Hallowell Davis (August 31, 1896 – August 22, 1992) was an American physiologist, otolaryngologist and researcher who did pioneering work on the physiology of hearing and the inner ear. He served as director of research at the Central Institute for the Deaf in St. Louis, Missouri.
Hallowell Davis was born on August 31, 1896, in New York City, the son of attorney Horace A. Davis, and Anna Norwood (née Hallowell) Davis.[1][2] His great-grandfather was Massachusetts Governor John Davis, and his grandfather was Civil War Officer Norwood Penrose Hallowell.

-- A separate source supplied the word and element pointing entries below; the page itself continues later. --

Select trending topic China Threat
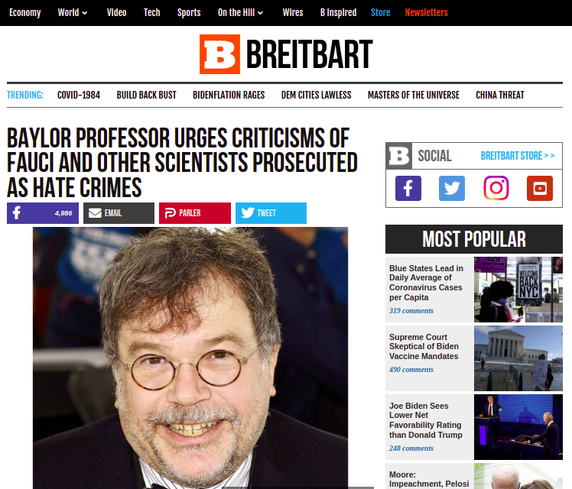Screen dimensions: 572x489 pos(500,95)
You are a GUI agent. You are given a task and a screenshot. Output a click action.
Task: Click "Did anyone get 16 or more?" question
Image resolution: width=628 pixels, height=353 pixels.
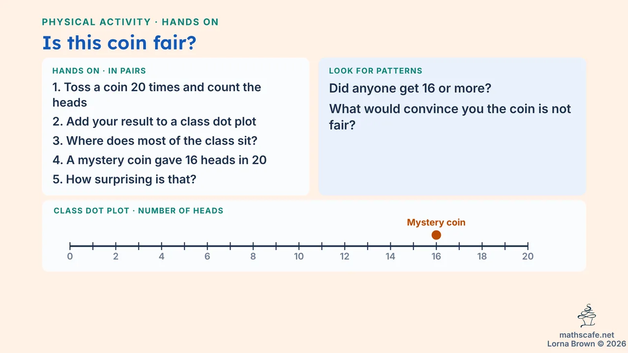click(410, 89)
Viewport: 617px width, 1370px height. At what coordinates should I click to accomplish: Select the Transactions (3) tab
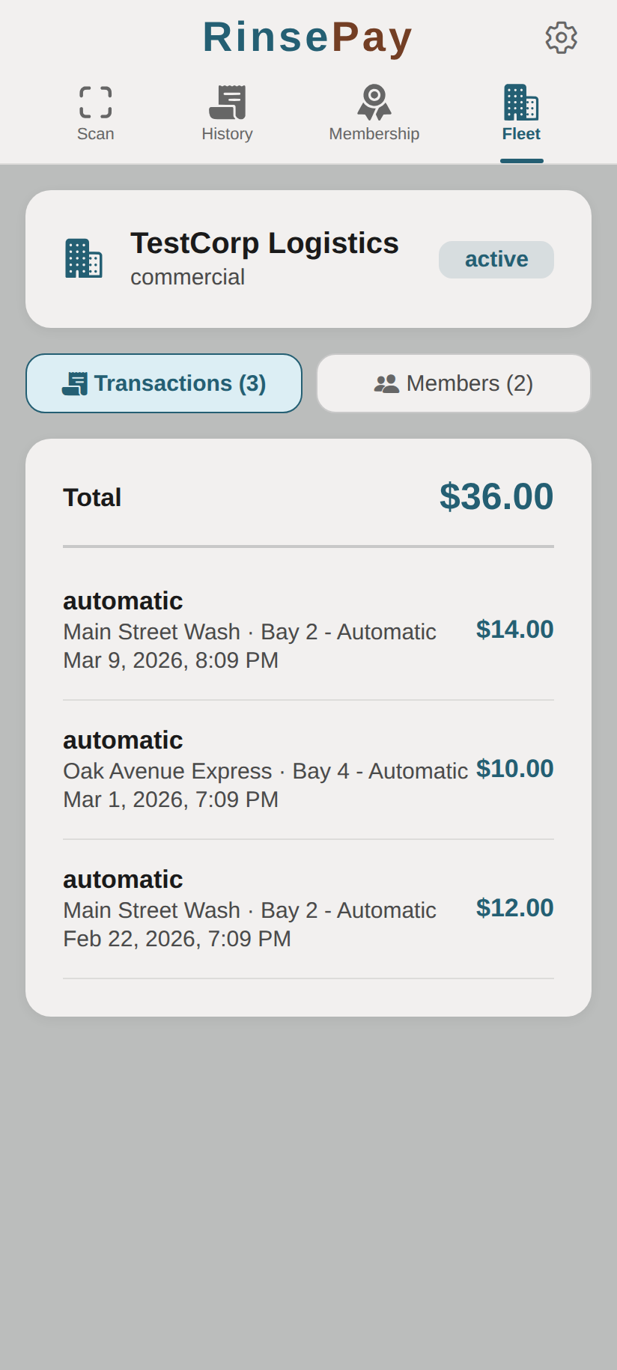164,383
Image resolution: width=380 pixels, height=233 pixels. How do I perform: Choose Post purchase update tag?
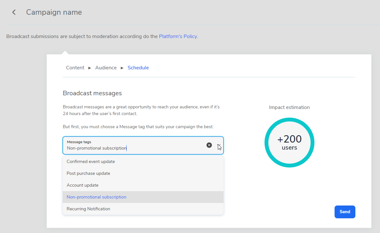[x=88, y=173]
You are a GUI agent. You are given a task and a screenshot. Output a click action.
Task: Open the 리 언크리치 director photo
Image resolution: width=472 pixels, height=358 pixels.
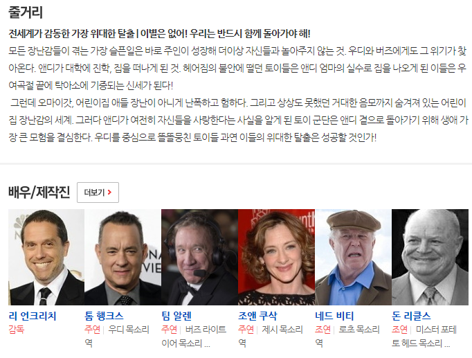coord(46,258)
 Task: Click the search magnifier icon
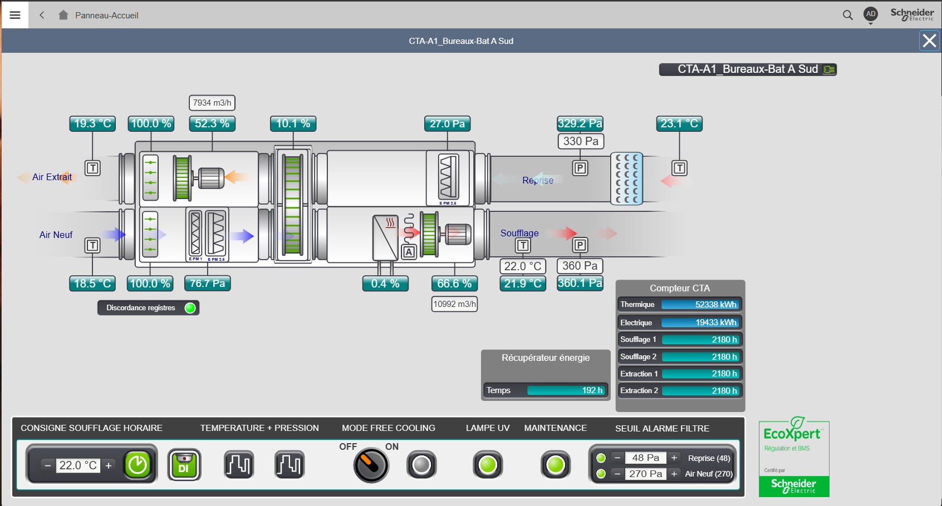pos(847,15)
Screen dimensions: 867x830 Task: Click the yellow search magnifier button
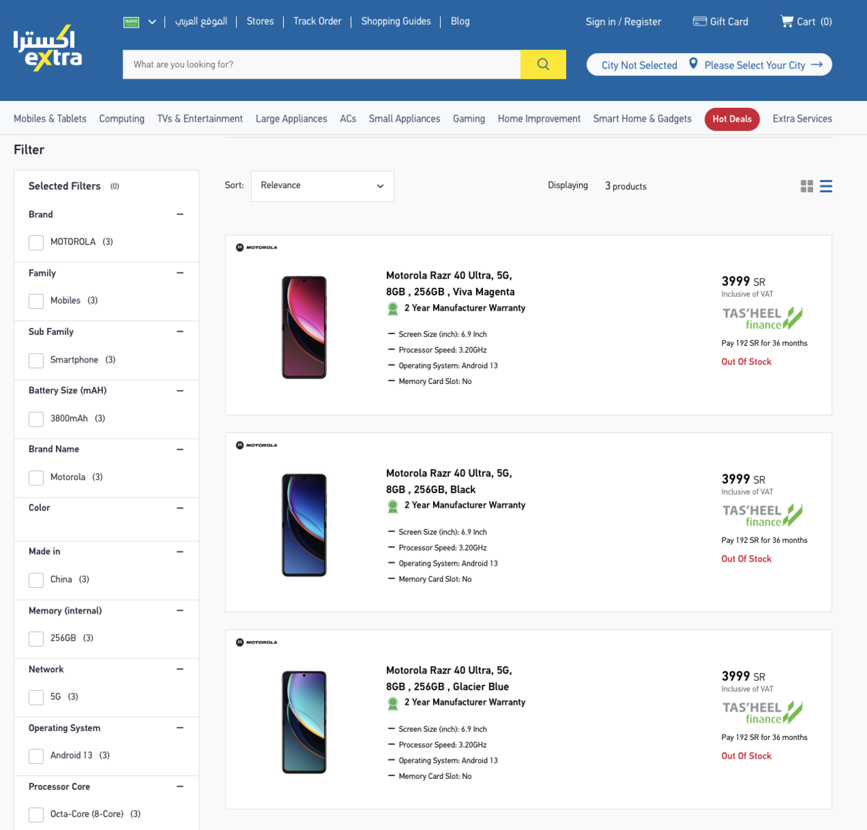[x=543, y=64]
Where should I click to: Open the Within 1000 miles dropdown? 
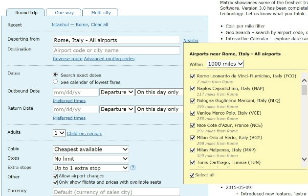(224, 64)
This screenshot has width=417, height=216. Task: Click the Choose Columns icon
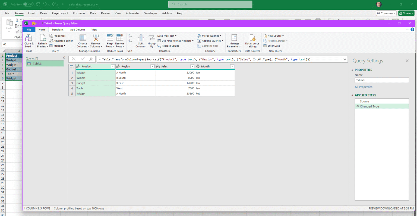point(82,41)
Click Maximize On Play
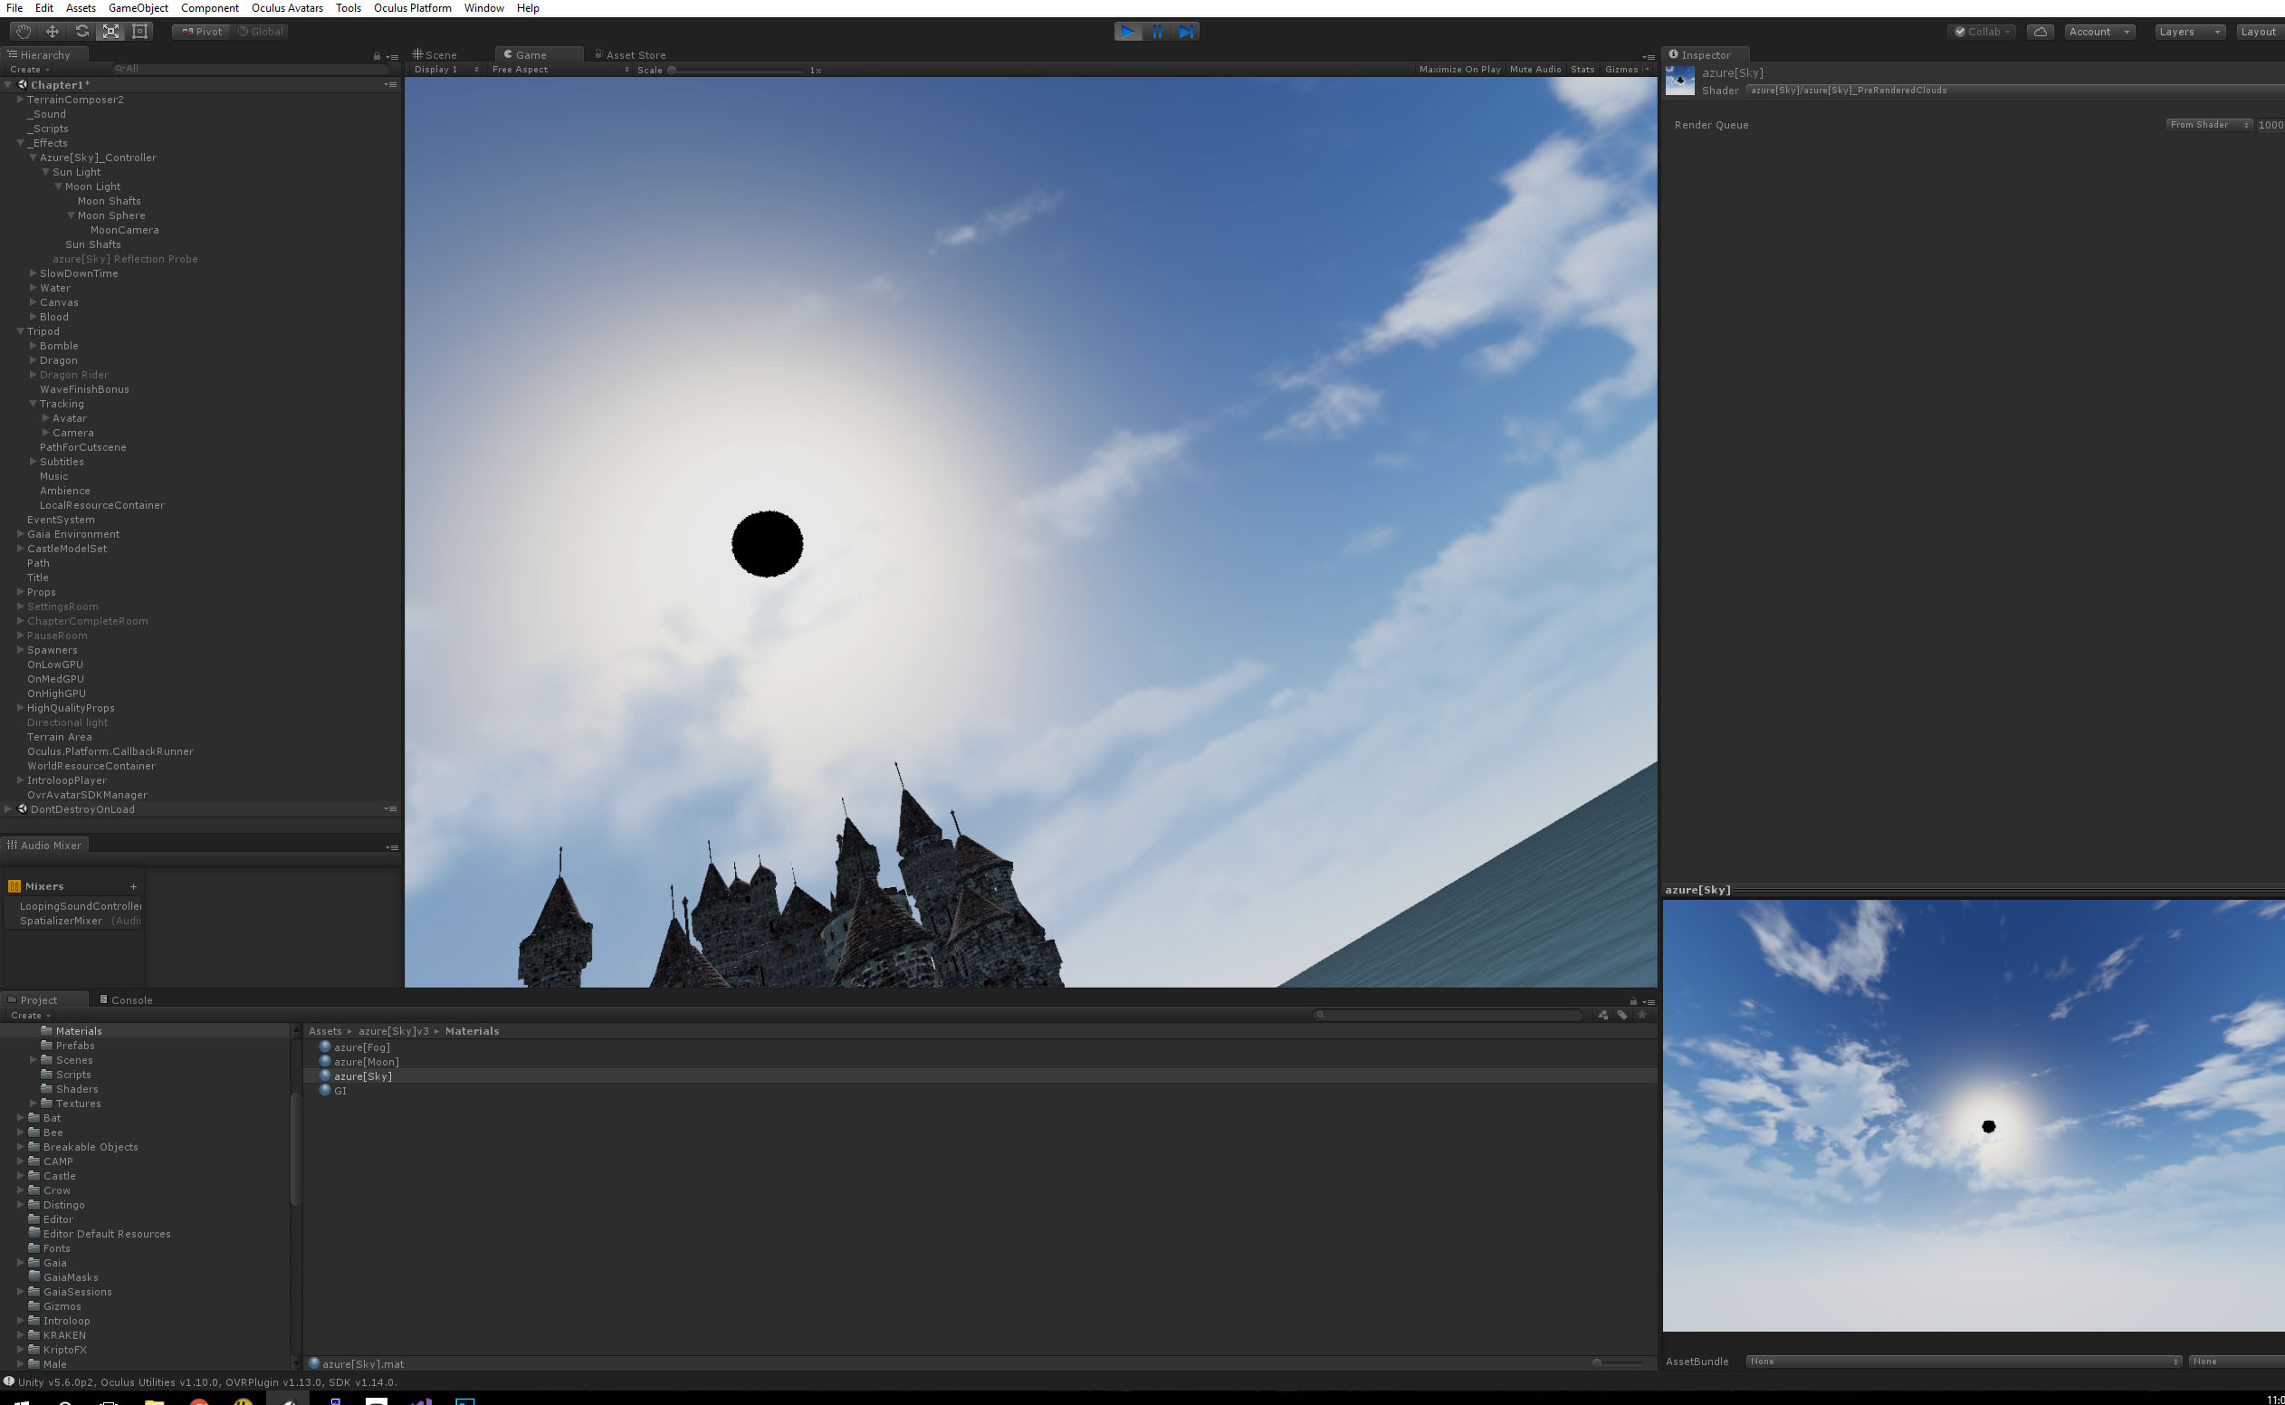Screen dimensions: 2285x1405 (x=1460, y=69)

He graduated from Harvard College in 1918, where he was the class orator at graduation.[3] He earned his medical degree from Harvard Medical School in 1922 and then spent a year at the University of Cambridge where he was trained as an electrophysiologist in the laboratory of Edgar Adrian, 1st Baron Adrian.[1]
In 1925, Harvard named Davis to serve as an official tutor and instructor in pre-medical sciences, as a means of helping prepare students intending to advance to Harvard and other medical schools to "get the soundest general foundation possible for their medical education".[4] After the year in England, he returned to teach at Harvard and became an assistant professor at Harvard College in 1927 and the school's first tutor in biochemical sciences, later becoming the director of the school's Psycho-Acoustic Laboratory.[1] He was elected to the American Academy of Arts and Sciences in 1929.[5]
During the 1930s, Davis participated in the development of electroencephalography and was the first person in the United States to have his brain waves scanned by an EEG device. He focused on the physiology of the inner ear, investigating how neurological impulses are transmitted to the brain via the cochlear nerve. His studies led to the development of electrical-response audiometry, which allowed diagnosis of hearing difficulties in infants.[1] Robert Galambos credited Davis with coining the word "audiology" in the 1940s, with Davis saying the then-prevalent term "auricular training" sounded like a method of teaching people how to wiggle their ears.[6]
Davis moved to the Central Institute for the Deaf, where some of his early work was for the Veterans Administration in the development of improved hearing aids for soldiers who had experienced hearing loss. Combining aspects and research from the fields of behaviorism, electroacoustic engineering and electrophysiology, Davis was able to advance the study of the field, which could be seen in his 1947 work Hearing and Deafness: A Guide for the Layman, which he co-edited with S. Richard Silverman. In 1948, he was elected to the United States National Academy of Sciences.[7] He was also a professor of physiology at the Washington University School of Medicine, where he lectured on hearing and speech.[1] Research by Davis presented to the British Association for the Advancement of Science in 1952 showed that hair cells in the inner ear play a pivotal role in transforming the mechanical stimulus of sound into electrical impulses to be sent to and processed by the brain.[8]
During the 1960s, Davis served on the National Research Council's Committee on the Sonic Boom and Supersonic Transport, where he argued that the noise would result in hearing irritation to the public, in addition to being an economic risk.[6][9] He was elected to the American Philosophical Society in 1965.[10]
Davis was awarded the Acoustical Society of America Gold Medal in 1965 and the National Medal of Science in 1975.[11][12]
He married the former Pauline Allen in 1923 at a refugee camp near Istanbul, where they were treating those with typhus, smallpox and other diseases. She served as his research partner until her death in 1942. He married Florence Eaton in 1944 and then Nancy Gilson in 1983, three years after the death of his second wife.[6]
Davis was a resident of University City, Missouri. He died at age 95 on August 22, 1992, at the Bethesda Dalworth Home in St. Louis. He was survived by his third wife, Nancy, as well as a daughter, two sons, four grandchildren and four great-grandchildren. He donated his inner ear for scientific research.[1]